[RECORDS SHOWN — start]

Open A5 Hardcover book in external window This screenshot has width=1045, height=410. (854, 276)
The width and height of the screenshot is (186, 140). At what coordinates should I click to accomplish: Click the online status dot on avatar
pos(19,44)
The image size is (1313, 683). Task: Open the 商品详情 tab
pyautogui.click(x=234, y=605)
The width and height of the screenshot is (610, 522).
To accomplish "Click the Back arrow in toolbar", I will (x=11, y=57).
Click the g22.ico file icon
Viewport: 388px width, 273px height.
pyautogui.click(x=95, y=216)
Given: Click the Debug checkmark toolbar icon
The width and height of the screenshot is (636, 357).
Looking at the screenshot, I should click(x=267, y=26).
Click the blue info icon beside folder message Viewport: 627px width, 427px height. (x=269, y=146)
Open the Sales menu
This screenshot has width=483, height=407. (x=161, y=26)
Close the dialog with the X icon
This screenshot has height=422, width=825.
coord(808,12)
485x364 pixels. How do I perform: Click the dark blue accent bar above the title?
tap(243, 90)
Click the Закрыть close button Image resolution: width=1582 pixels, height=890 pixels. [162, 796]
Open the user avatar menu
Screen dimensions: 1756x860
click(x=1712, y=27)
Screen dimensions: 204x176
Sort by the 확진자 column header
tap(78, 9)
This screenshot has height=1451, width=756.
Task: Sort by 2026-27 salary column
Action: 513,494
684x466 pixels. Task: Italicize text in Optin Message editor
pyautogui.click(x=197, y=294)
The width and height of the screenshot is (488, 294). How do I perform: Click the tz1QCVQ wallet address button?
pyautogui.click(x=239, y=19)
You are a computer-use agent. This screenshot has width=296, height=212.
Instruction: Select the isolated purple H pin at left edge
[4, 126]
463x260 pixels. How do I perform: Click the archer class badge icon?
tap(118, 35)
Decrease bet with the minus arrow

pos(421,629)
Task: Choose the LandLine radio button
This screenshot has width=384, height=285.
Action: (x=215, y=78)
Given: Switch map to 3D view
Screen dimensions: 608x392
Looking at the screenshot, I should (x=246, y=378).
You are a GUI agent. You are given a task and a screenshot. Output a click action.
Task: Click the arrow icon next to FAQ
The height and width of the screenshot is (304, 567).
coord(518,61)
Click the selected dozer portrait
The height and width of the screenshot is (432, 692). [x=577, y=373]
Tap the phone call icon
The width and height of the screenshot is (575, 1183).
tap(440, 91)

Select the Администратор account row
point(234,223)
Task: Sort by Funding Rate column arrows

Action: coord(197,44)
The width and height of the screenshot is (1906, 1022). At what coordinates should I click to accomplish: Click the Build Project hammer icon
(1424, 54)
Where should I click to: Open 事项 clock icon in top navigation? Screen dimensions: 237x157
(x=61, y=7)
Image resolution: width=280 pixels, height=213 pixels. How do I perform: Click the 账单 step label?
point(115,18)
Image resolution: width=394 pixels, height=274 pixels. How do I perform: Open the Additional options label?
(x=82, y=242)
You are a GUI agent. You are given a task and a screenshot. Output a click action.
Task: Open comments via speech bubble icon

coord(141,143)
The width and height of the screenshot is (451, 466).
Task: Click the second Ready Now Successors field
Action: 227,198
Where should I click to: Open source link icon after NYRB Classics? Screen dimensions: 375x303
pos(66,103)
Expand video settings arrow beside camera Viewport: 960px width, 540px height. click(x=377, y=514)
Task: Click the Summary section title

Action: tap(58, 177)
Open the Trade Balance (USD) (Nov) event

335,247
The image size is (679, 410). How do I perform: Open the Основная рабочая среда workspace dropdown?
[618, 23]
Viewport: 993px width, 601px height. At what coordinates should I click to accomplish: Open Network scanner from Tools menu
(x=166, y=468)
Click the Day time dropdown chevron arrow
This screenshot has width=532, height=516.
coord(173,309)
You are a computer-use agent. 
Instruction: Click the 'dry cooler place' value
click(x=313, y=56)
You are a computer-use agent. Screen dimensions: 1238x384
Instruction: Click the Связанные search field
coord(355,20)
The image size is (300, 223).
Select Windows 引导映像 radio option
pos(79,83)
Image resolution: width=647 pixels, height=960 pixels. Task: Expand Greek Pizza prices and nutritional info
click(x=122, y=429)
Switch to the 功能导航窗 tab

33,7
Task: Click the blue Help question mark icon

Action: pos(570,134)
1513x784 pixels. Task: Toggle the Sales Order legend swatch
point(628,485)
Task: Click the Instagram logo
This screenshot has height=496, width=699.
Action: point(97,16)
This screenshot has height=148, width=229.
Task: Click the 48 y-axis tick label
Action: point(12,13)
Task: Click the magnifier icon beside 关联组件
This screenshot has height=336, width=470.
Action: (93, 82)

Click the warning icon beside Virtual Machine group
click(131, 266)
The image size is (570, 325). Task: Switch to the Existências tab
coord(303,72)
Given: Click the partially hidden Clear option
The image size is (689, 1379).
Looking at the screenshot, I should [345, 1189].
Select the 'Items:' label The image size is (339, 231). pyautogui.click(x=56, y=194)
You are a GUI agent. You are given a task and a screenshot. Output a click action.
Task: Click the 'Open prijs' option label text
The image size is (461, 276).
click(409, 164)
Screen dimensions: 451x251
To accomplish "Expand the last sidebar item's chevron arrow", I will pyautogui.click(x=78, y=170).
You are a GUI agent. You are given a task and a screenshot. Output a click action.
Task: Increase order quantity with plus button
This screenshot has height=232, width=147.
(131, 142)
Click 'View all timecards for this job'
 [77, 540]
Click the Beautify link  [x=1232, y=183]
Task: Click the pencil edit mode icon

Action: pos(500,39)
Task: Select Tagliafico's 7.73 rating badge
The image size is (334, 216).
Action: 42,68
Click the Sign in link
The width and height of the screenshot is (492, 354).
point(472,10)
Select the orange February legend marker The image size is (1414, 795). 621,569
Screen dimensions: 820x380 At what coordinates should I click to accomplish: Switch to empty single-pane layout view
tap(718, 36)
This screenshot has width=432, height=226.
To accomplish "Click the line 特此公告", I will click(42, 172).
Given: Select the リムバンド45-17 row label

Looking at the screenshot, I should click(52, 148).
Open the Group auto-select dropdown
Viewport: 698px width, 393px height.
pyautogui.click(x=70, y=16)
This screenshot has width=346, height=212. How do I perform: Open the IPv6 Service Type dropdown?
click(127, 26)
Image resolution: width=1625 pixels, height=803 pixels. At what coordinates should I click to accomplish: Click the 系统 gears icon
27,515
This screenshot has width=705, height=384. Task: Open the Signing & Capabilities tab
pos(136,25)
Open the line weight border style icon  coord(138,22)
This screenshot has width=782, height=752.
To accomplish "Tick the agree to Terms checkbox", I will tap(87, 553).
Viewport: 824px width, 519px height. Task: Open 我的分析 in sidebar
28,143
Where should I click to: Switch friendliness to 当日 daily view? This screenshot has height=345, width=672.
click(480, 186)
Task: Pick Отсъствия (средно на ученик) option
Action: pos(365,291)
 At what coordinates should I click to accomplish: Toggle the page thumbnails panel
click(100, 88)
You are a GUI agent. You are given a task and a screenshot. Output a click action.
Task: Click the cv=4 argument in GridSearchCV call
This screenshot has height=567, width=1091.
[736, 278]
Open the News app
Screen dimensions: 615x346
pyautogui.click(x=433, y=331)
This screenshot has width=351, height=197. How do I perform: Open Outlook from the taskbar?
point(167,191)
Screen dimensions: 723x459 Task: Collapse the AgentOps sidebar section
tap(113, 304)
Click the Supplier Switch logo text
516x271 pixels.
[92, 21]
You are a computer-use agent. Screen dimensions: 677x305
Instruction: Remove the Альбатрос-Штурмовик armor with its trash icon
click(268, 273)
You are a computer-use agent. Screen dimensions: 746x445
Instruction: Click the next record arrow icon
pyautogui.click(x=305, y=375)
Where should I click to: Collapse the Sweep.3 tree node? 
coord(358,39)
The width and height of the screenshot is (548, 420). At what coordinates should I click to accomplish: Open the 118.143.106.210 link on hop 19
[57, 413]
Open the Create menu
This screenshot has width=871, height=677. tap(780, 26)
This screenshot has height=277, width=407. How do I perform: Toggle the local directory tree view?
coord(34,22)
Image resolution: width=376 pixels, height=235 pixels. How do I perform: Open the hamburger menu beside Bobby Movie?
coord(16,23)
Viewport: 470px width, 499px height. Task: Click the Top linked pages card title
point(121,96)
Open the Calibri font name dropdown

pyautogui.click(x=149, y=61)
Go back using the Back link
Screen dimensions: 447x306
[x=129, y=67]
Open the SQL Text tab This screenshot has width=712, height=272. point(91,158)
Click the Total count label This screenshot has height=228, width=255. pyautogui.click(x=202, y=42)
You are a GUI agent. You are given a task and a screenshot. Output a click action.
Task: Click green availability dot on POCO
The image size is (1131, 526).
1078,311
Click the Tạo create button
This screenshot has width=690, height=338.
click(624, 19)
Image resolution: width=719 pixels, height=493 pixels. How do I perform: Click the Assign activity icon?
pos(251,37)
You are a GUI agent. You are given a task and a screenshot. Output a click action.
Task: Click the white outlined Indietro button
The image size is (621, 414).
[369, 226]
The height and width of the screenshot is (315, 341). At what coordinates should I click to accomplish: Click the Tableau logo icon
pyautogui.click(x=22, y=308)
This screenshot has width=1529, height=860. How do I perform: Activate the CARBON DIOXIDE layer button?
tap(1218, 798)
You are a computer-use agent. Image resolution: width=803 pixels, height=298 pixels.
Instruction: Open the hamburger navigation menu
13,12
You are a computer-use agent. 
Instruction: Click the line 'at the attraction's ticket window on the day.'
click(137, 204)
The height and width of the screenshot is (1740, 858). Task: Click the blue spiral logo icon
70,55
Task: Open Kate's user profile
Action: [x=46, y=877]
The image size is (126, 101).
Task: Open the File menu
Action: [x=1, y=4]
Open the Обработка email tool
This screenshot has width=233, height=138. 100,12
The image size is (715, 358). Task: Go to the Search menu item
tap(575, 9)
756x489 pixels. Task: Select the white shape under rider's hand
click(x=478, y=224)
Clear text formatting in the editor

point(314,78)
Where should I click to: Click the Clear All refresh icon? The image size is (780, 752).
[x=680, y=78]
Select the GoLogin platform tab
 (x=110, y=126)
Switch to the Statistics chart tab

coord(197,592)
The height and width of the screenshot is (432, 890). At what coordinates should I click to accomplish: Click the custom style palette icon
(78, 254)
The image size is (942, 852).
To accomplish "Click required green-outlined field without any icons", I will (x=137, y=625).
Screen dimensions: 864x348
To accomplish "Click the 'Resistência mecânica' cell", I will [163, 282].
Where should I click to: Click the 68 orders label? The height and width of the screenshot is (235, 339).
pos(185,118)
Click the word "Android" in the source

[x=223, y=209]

[RECORDS SHOWN — finish]

Using the records above, filter out every line that lacks the string "computer" and copy the rest.

You are a computer-use agent. This screenshot has width=296, height=212.
You are a computer-use agent. 
You are a computer-use agent. Screen dimensions: 1238x384
You are a computer-use agent. Screen dimensions: 677x305
You are a computer-use agent. Screen dimensions: 746x445
You are a computer-use agent. Image resolution: width=803 pixels, height=298 pixels.
You are a computer-use agent. 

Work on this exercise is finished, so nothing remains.